■ Saved entries ■

◇ ◇ ◇

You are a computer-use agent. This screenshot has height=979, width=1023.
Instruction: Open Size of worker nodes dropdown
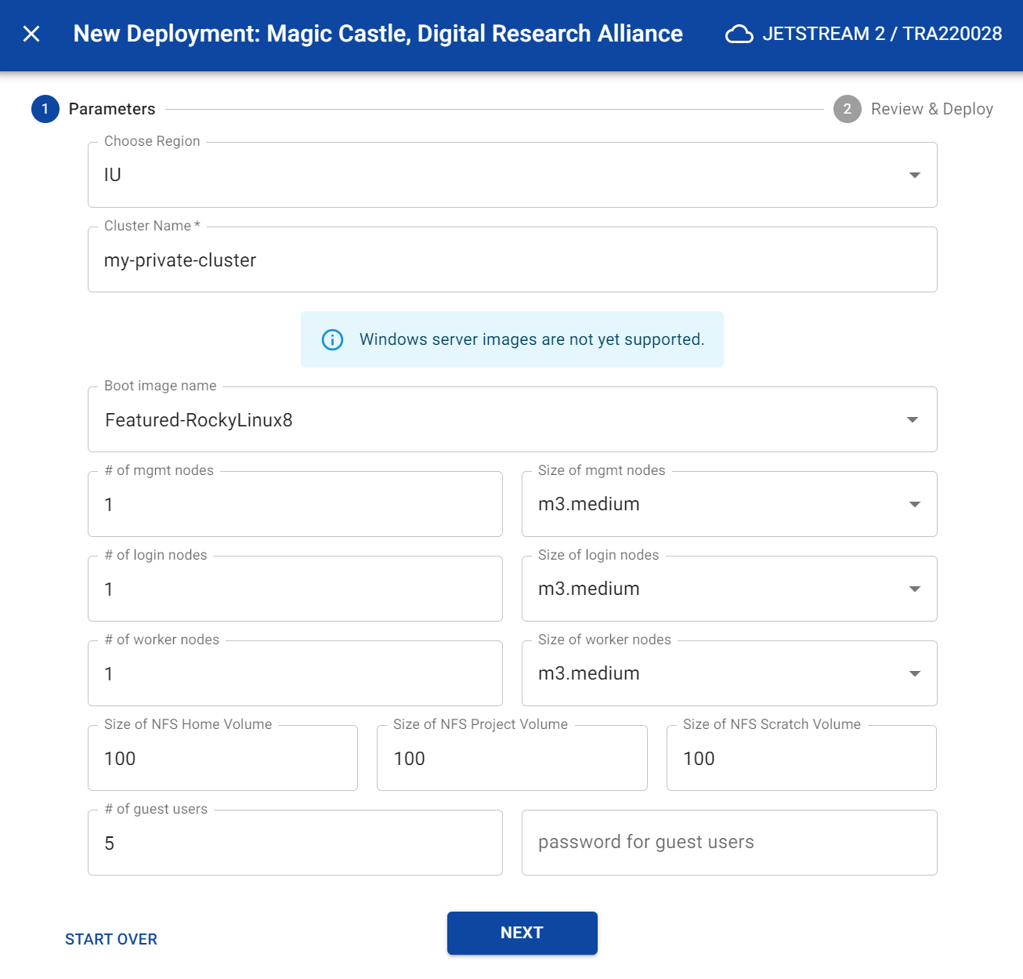point(728,673)
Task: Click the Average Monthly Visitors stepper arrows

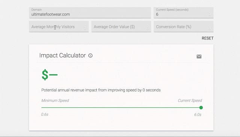Action: pos(85,28)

◇ ◇ ◇

Without the images, write out all of the records exactly.

You are a computer-use agent. This screenshot has height=979, width=1023.
Instruction: Open Size of worker nodes dropdown
point(728,673)
Task: Click the Average Monthly Visitors stepper arrows

Action: pos(85,28)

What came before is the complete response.